Sabemos que Hammett llevaba muy bien la vida de cuartel y que los hombres a su cargo lo apreciaban y respetaban. También, porque fue detective, que era capaz de manejar un arma. Pero aquí lo importante no es eso, sino el posible resultado de esa familiaridad con la violencia, al menos con la latente, y el poco respeto que en consecuencia le demuestra al describirla en sus libros. Porque tanto en Cosecha roja como en los cuentos para Black Mask o en cualquiera de sus otras novelas el tratamiento dado a la violencia es su devaluación por la vía del humor. Y si bien podría decirse que este aspecto de caricatura responde a un estilo en desarrollo cuyo éxito popular pronto se exportaría a otros medios como el cine o la historieta, no por eso se debería ignorar la diferencia entre este modo de enfrentar la violencia y el que se deduce de una conciencia determinada por el miedo. Ese estilo, atractivo, seductor, sobriamente desafiante, lo heredan estos detectives de los aventureros de épocas anteriores y podemos encontrarlo tanto en el agente gordo de la Continental como en Sam Spade, Philip Marlowe y sus epígonos, por no hablar de los intercambios entre Nick y Nora Charles, protagonistas de El hombre delgado y de toda la serie de secuelas extraídas para el cine y la TV de la novela. Si en Patricia Highsmith la ambigüedad moral y la vacilación entre atreverse o no a cometer un acto son no sólo clave del suspenso sino también impresión de realidad, en lo que se llamó novela negra para dejar clara la diferencia con la novela policial de esclarecimiento de enigmas de lo que se trata es de un cuerpo a cuerpo entre una conciencia alerta y un, justamente, “cuerpo social” tomado por la corrupción, tema que da pie a la caricatura como desde siempre, pero al que además no es suficiente estudiar manteniéndolo a distancia para resolver caso alguno, ya que junto a la verdad de una cuestión lo que aquí está en juego es la suerte de todos los cuerpos implicados, reacios a la obediencia de cualquier orden que se ilustre.

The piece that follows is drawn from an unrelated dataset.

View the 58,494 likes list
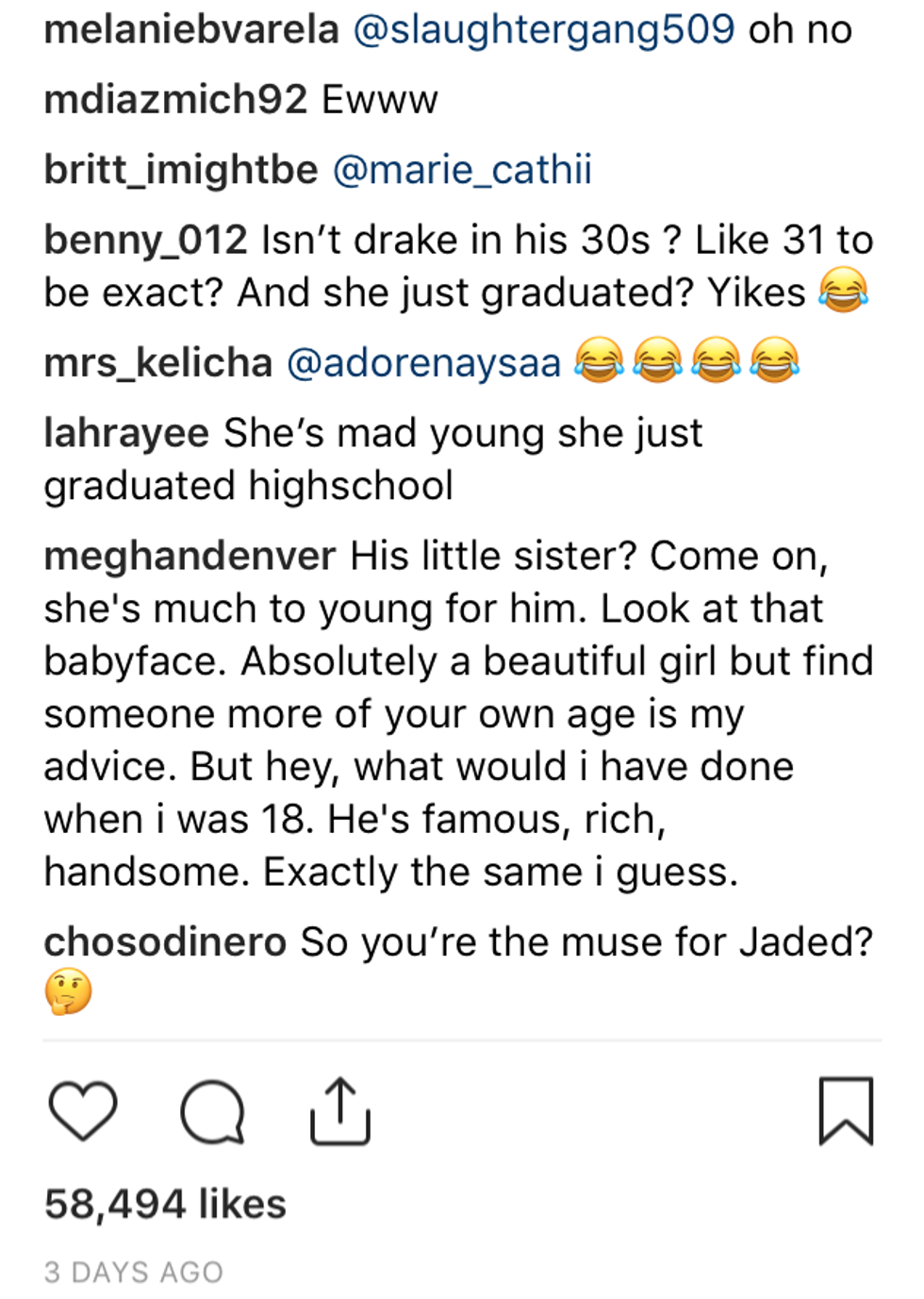Screen dimensions: 924x1299 [165, 1204]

Para arrojar, como se decía, el propio cuerpo en la lucha, hace falta un coraje físico, un hábito de la acción, que nada tiene que ver con el del paralizante temor propio del habitante de las urbes invadidas por extraños o psicópatas que resulta más habitual en las actuales muestras del género.

El detective actual

Sobrevivir en la jungla de cemento de la ley seca o en la decadencia del estado de bienestar supone habilidades y costumbres diferentes; también sentimientos distintos y por consiguiente una percepción desigual de las cosas, de manera que nos guste o no tenemos que admitir la imposibilidad de sostener antiguos héroes en otro lugar que entre los clásicos, ya que sólo la parodia involuntaria o voluntaria podría resultar de su imitación o continuación irreflexiva. De todos modos, aún se pueden extraer lecciones de los viejos maestros y una de ellas es su elegancia, que se puede contraponer al ansia de prestigio con que más de un autor de novela negra actual apela a argumentos como el de la crítica social o el compromiso con la realidad manifiestos en sus relatos, al no reclamar para sus obras más valor que el que pudiera desprenderse de sus páginas y clasificarlas obstinadamente bajo el rubro de entretenimiento. Esa actitud está en todo de acuerdo, en forma y significado, con la ironía lúcida y desencantada característica de sus protagonistas.